When we participated in GSoC 2012, we accepted five students, one of whom was Artem. His project was to “write the fastest parallelized BAM parser in D” as an alternative to the existing SAMtools software written in single-threaded C. I consider the D language to be particularly well-suited to bioinformatics given its modern hybrid OOP/functional syntax with close-to-the-metal performance optimizations.

Even before GSoC started that year, Artem was doing research and cranking out code. In his blog, he wrote about learning the D language, dealing with parallel executing code, and the sometimes-buggy compiler and garbage collector. The file formats he was working with are complicated and contain many assumptions, but he made wise choices which led to a very effective piece of software: people tend to rave about Sambamba when they use it the first time. Artem and I continued working on Sambamba after GSoC and before long, I found that he was the one mentoring me!

Since then, Artem has been invited to visit the Cuppen sequencing lab in the Netherlands where he added depth analysis to Sambamba. This is also when we started work on the manuscript for the Bioinformatics Journal. Later, the OBF was able to sponsor a second trip to the European Bioinformatics Institute in Cambridge, UK where he and I took part in a Codefest and met with other bioinformatics researchers and developers, including some OBF contributors.
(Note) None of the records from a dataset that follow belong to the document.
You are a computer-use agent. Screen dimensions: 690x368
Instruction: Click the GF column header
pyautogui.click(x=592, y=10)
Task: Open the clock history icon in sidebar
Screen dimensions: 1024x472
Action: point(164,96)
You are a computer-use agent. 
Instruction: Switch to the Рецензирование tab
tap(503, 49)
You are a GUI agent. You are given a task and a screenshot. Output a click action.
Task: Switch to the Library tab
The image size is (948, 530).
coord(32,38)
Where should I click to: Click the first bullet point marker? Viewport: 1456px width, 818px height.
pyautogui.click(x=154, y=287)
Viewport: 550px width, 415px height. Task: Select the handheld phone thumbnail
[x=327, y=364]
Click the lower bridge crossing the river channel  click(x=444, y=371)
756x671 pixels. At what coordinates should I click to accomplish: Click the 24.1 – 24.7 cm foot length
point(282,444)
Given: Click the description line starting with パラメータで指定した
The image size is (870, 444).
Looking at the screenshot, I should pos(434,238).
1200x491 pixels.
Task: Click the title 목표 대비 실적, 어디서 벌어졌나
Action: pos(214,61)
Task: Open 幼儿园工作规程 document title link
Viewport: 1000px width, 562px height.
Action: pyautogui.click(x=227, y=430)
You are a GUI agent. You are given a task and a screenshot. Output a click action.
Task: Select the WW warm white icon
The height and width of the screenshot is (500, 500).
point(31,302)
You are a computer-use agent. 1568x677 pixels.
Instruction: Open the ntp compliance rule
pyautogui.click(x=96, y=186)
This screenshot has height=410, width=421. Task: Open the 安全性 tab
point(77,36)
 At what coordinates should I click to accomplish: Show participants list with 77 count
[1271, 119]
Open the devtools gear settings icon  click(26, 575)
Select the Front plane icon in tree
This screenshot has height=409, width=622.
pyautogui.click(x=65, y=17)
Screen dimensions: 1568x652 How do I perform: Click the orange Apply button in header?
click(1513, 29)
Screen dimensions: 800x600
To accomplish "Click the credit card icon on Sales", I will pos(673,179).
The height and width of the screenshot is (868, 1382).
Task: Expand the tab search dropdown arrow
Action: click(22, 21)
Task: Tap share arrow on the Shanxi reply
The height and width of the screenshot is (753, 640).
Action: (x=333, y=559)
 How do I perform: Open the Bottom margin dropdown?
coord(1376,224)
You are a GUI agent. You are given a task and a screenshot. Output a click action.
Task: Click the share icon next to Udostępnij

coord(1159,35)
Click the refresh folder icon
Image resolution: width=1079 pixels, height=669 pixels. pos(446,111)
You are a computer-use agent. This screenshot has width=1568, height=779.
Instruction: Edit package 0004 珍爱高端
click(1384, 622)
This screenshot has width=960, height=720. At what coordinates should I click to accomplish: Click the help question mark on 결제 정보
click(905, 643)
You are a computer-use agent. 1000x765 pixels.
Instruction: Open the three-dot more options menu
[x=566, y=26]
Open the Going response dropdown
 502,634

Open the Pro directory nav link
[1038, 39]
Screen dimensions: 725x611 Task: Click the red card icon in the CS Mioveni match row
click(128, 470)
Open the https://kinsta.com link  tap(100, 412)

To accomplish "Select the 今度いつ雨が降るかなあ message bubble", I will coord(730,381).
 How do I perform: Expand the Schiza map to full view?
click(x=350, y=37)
Artem isn’t our only GSoC student who has continued making a difference in open source. Four of our five GSoC 2012 students are still active FOSS committers on GitHub, with three of them continuing in the bioinformatics space. Although GSoC can be competitive and we haven’t been accepted into the program every year, we’re grateful for the opportunities it has given us. Organizations like OBF and SciRuby are proof that GSoC and scientific projects work really well together. Without GSoC, Artem and I would probably not have ever met. He and I both hope to introduce more students to scientific open source projects in the future.

By Pjotr Prins, Sambamba GSoC Mentor